→ **Text passage**

───

Distributional Correspondence Indexing

Human Language Technologies (HLT), Istituto di Scienza e Tecnologie dell'Informazione "A. Faedo", Consiglio Nazionale delle Ricerche - Pisa, Italy


Overview

Distributional Correspondence Indexing (DCI) is a feature-representation-transfer method for domain adaptation (cross-domain and cross-lingual classification) that directly applies the Distributional Hypothesis to the concept of Pivot features.

Source Code

Results reported in the paper correspond to our implementation of the DCI algorithm within the JATECS framework (publicly available).

A (deprecated) stand-alone implementation of the implementation of DCI is available here. The zip file contains two apps:

Requirements:

Example:

The following example illustrates how to use the English Books source domain to classify text documents from the German Books domain (cross-lingual adaptation). Notice that all collections were codified in UTF-8.

───

→ **Things to do**
1. Do these statements agree with the DCI page? For each, answer yes or no and quote the deciding words. (a) DCI is a feature-representation-transfer method for domain adaptation. (b) The results in the paper come from the stand-alone implementation. (c) The example classifies English Books documents using the German Books domain as the source.
2. From the DCI page, return everything from "Distributional Correspondence Indexing (DCI)" down to "framework (publicly available).".

→ **Record set**
───

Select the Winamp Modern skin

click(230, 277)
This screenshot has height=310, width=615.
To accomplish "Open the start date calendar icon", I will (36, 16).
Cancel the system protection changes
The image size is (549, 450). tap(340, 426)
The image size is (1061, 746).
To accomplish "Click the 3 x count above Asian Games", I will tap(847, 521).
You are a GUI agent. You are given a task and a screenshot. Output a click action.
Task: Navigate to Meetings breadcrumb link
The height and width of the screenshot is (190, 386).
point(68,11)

───

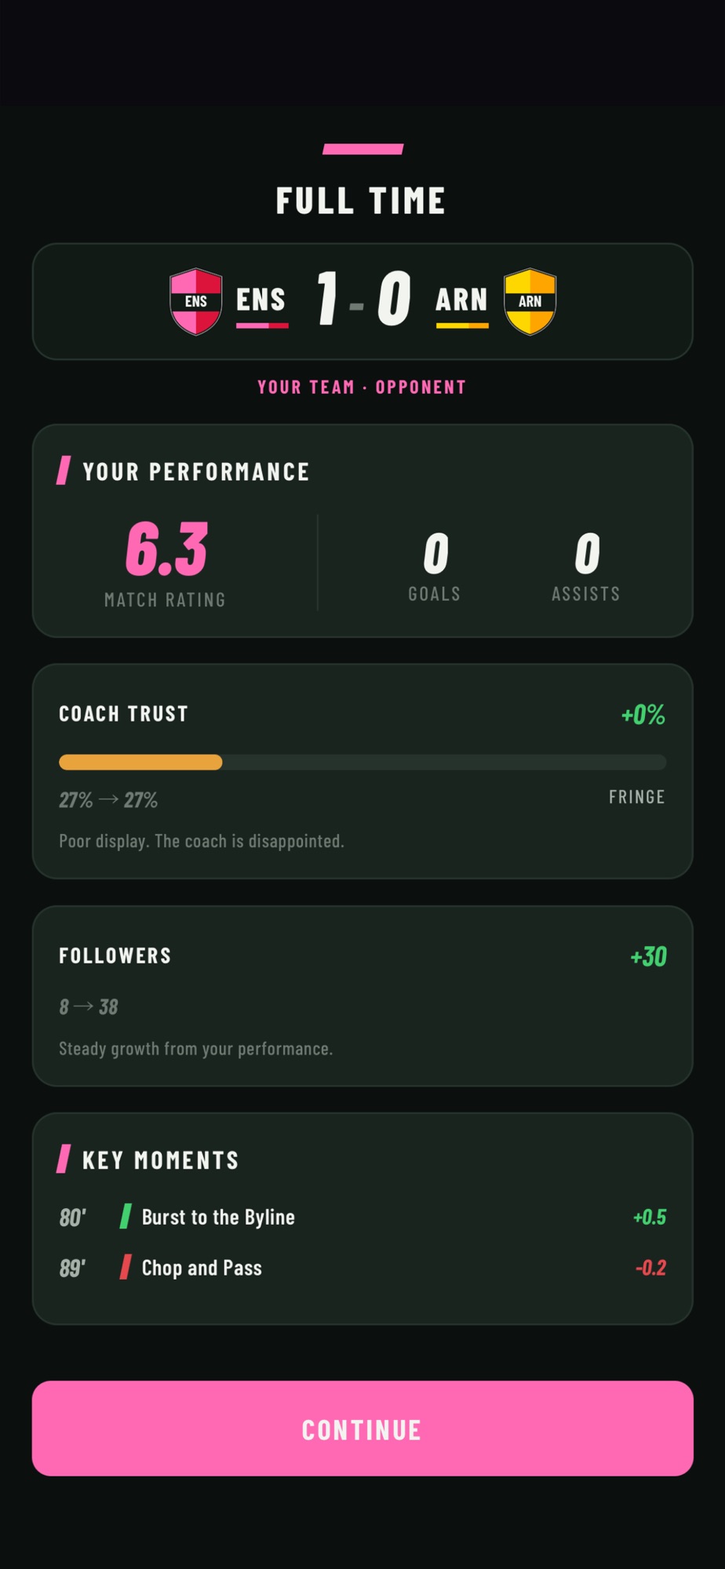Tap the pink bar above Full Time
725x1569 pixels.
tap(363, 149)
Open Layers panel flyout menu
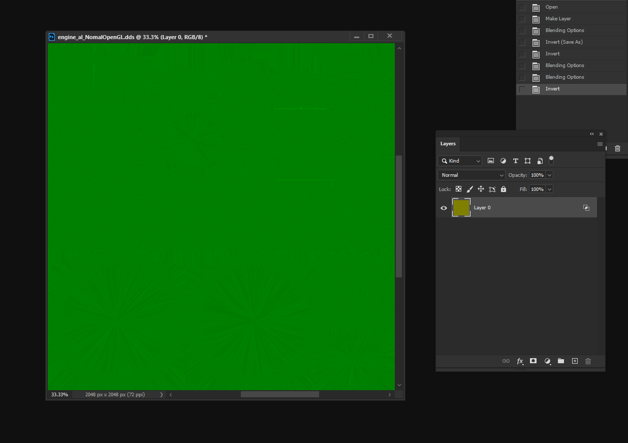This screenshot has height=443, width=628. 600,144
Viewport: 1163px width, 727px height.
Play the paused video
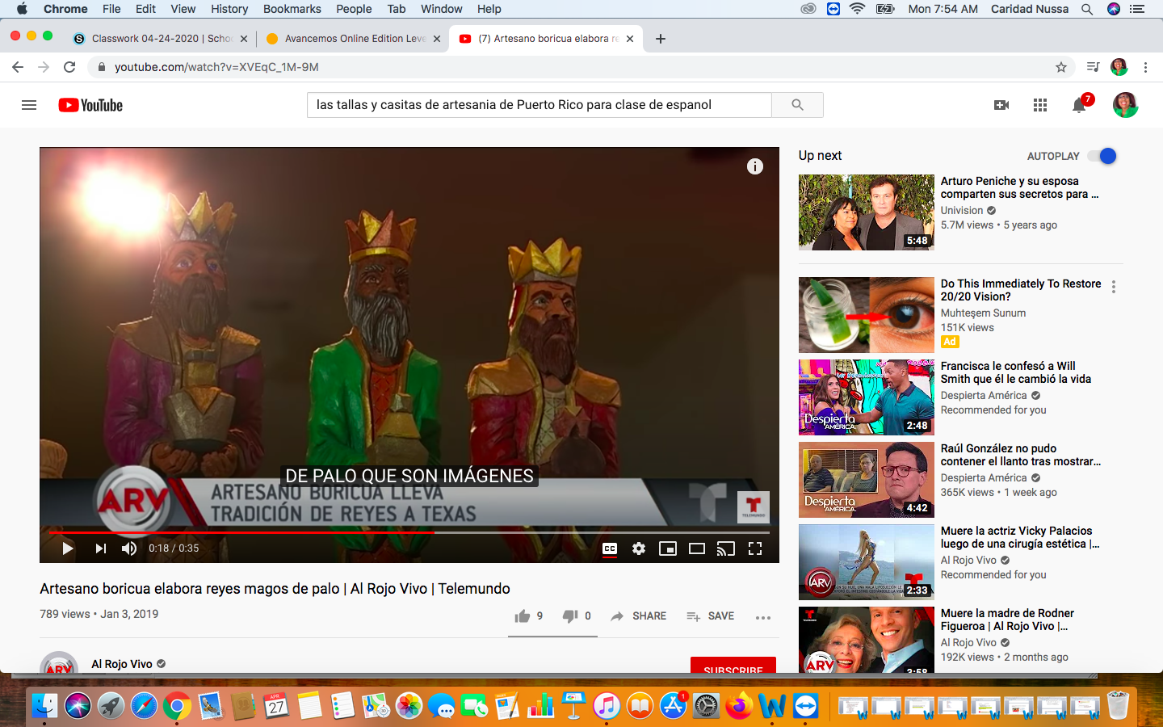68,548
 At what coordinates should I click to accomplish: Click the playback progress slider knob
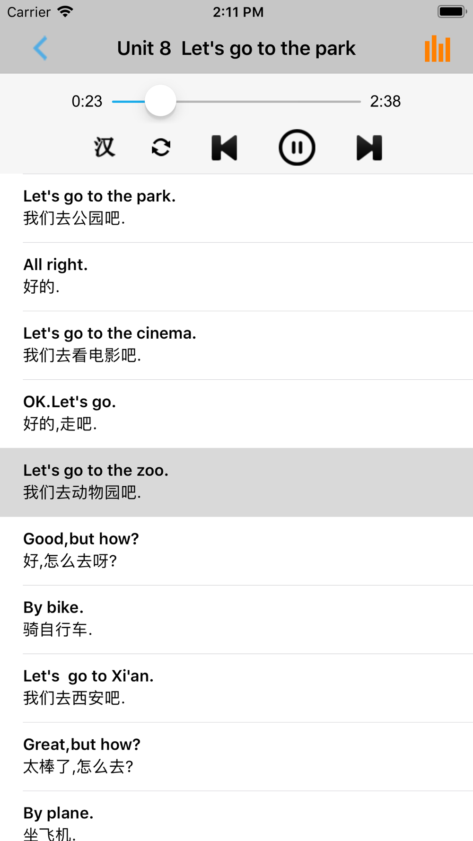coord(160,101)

───

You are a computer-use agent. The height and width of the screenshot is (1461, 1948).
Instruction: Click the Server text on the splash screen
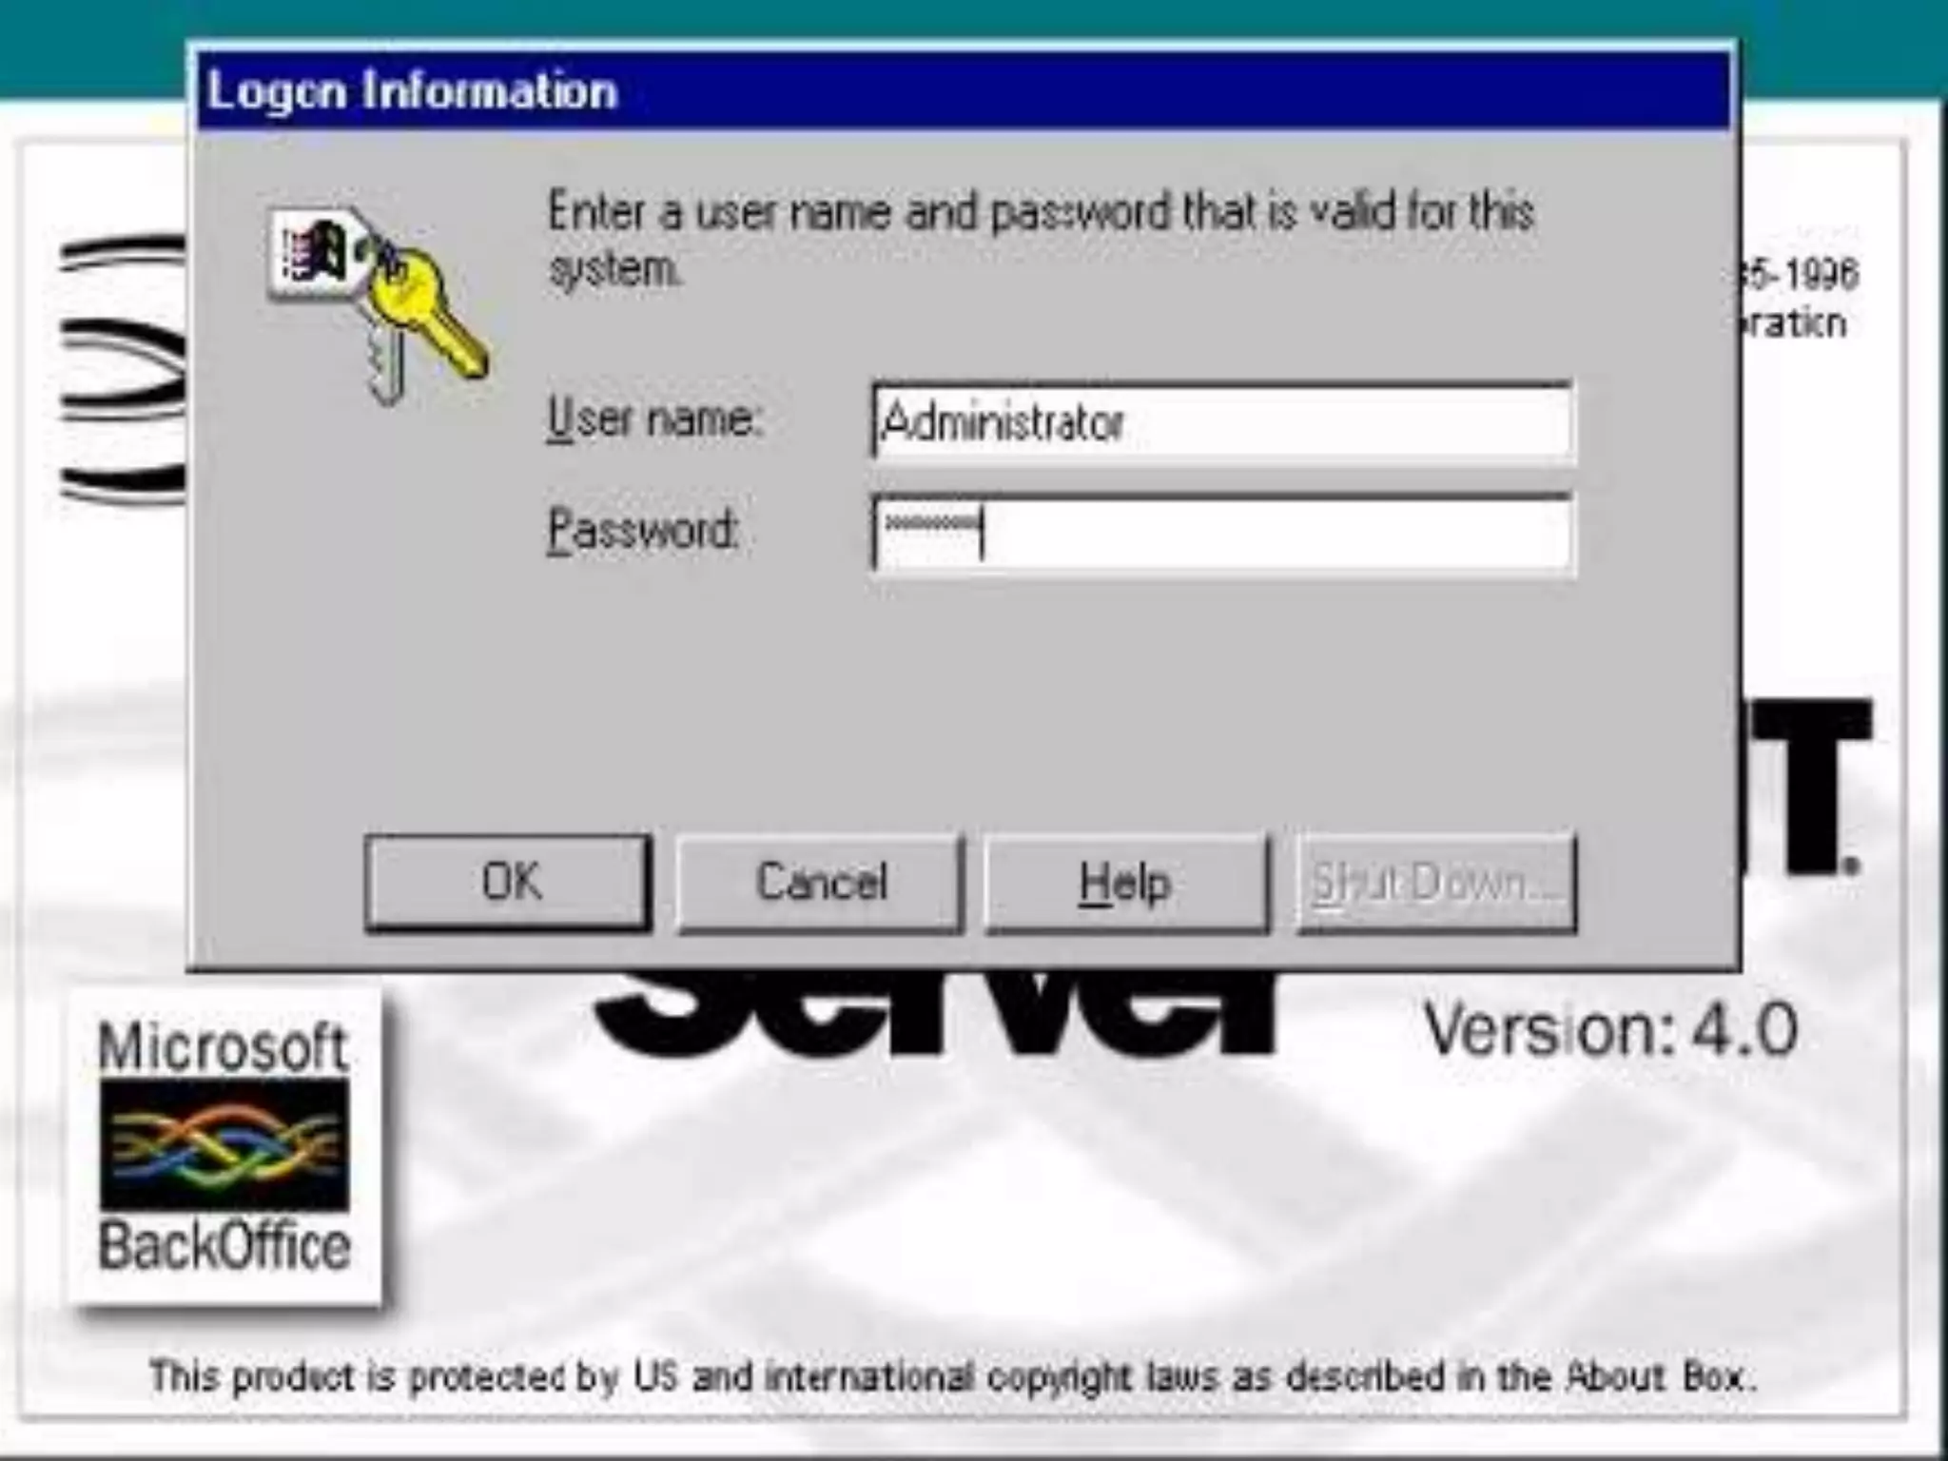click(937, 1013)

───

→ **Task answers**
1.
(a) Yes: "Distributional Correspondence Indexing (DCI) is a feature-representation-transfer method for domain adaptation"
(b) No: "Results reported in the paper correspond to our implementation of the DCI algorithm within the JATECS framework"
(c) No: "use the English Books source domain to classify text documents from the German Books domain"

2.
Distributional Correspondence Indexing (DCI) is a feature-representation-transfer method for domain adaptation (cross-domain and cross-lingual classification) that directly applies the Distributional Hypothesis to the concept of Pivot features.

Source Code

Results reported in the paper correspond to our implementation of the DCI algorithm within the JATECS framework (publicly available).